Broby-Johansen ended his political activism in 1935, following the exile of Leon Trotsky and the persecution of Trotskyism in the Soviet Union, and he focused on artistic work. Among his publications on art history are works on costume history and the history of painting.
As art historian, he was also responsible for the reconstruction of the colouring of the copy of the greater Jelling stone commissioned in the 1930s, which he dubbed "Denmark's baptismal certificate".
He also published a children's book (Gaga og siksak, holger og dig, 1949) and a Danish re-telling of Aesop's Fables (Den lille Æsop 1945; Den danske Æsop 1961).
He returned to political activism in the 1960s in support of Maoism and the Chinese Cultural Revolution, and in the 1970s he campaigned against the accession of Denmark to the European Communities. He re-joined the DKP in 1983, a few years before his death.

As the author of several books, he received the Holberg Medal (1970), the Danish Authors' Association's Prize of Literature (1975), the LO's Culture Prize (1980), the PH Prize (1984) and a nomination for an honorary doctorate at the University of Odense (1985).

Even though Broby is sometimes labeled a Trotskyist, he actually never called himself one and publicly expressed views incompatible with Trotskyism.

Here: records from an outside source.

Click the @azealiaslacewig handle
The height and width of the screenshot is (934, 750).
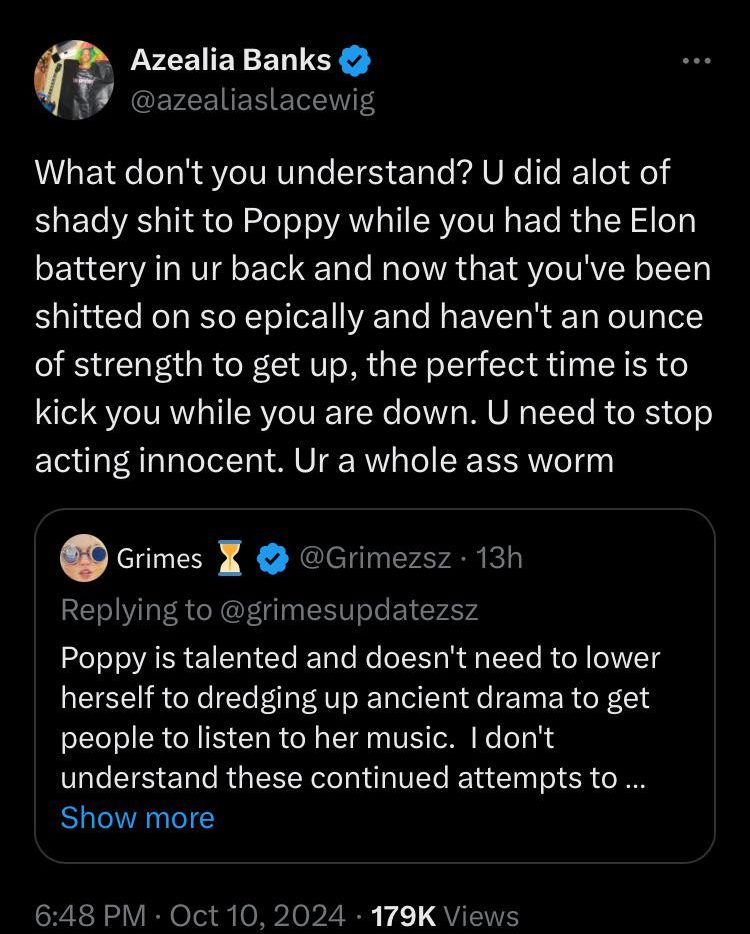[253, 100]
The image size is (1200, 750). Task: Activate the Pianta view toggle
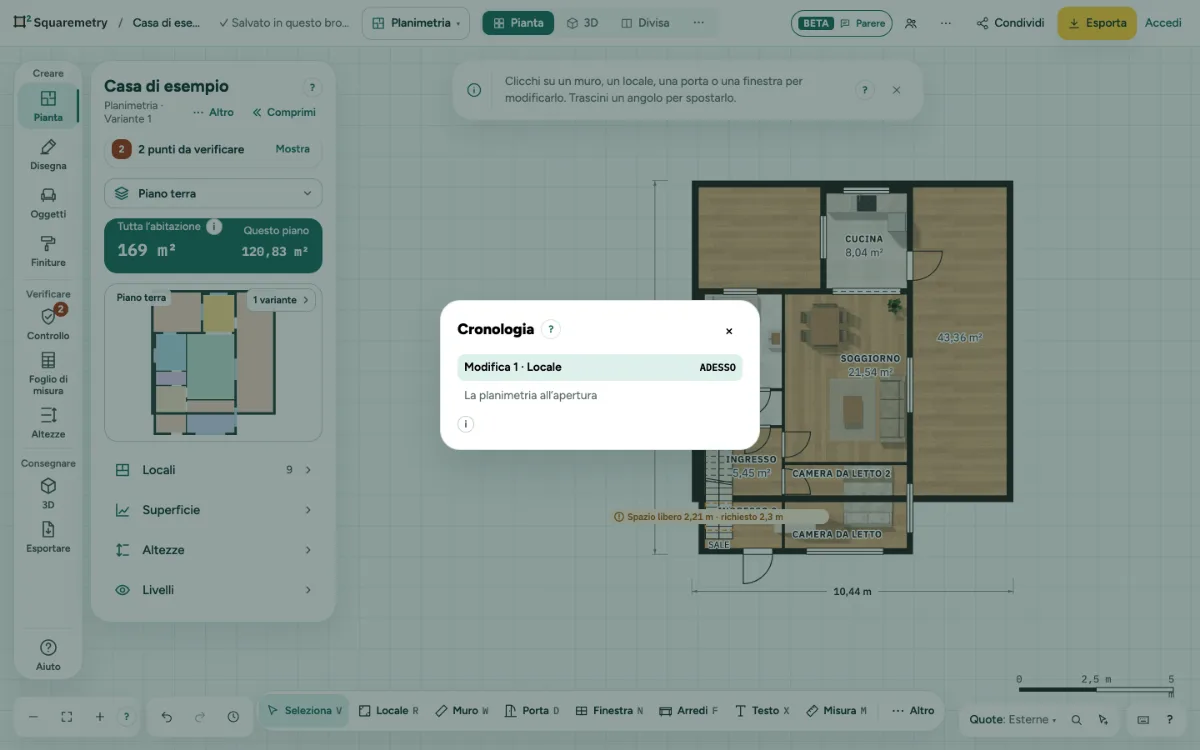pyautogui.click(x=518, y=23)
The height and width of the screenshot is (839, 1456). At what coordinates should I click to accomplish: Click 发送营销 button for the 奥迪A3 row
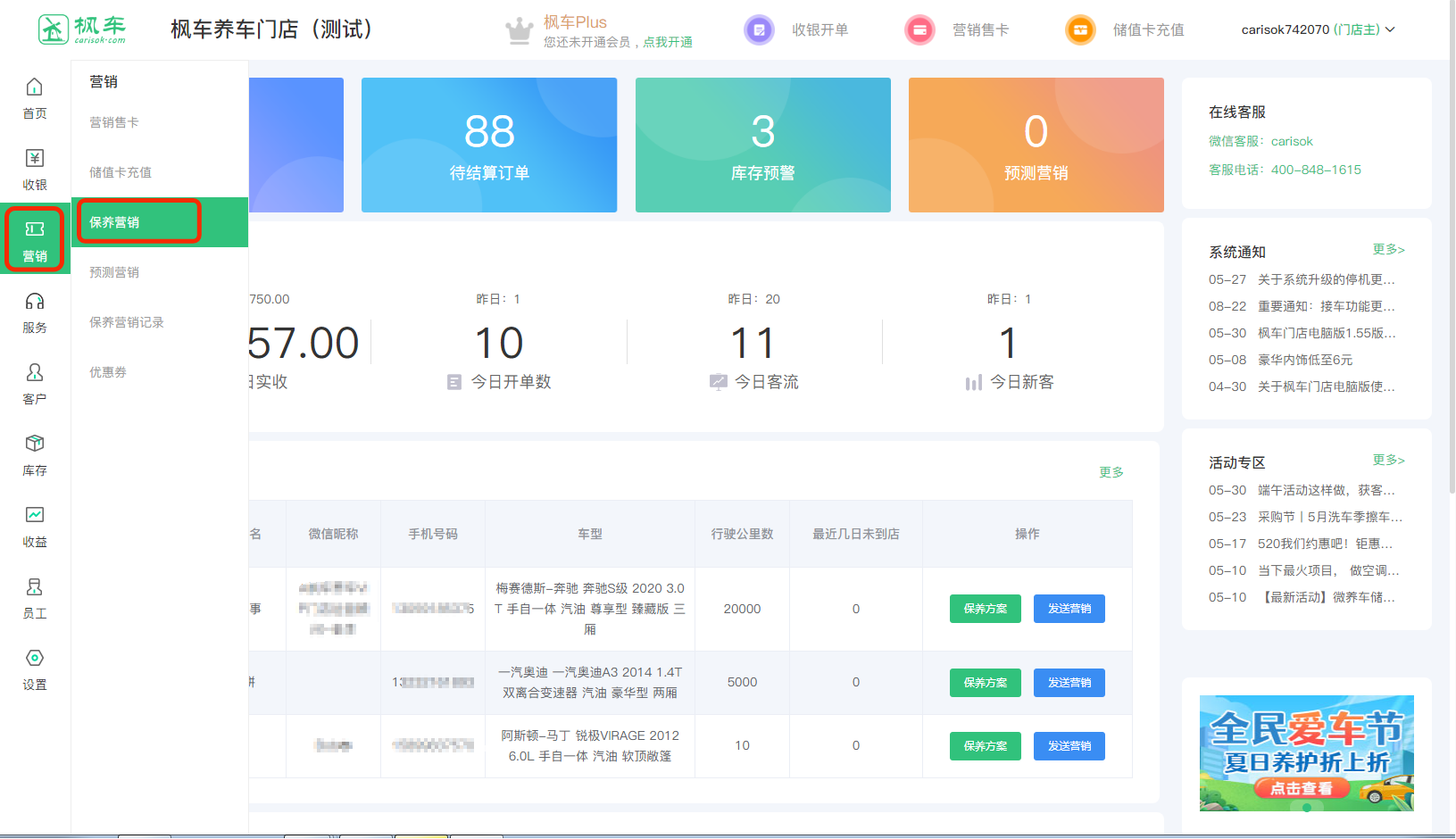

In 1945 Broby published articles defending Stalin’s forced collectivization efforts, and in 1966 he published an article defending China’s Cultural Revolution, where he related the struggle of the Chinese Red Guard to his own experience as a young communist in the ‘20s. The reason that many wrongfully label him a Trotskyist is most likely because he was very close with self proclaimed Trotskyist, he never officially came out in support of any specific political line (Trotskyist, Leninist, Maoist etc.), instead labeling himself more broadly as simply a Communist/Socialist, and because he, in his early writing expressed views associated with — but not necessarily tied to — Trotskyism.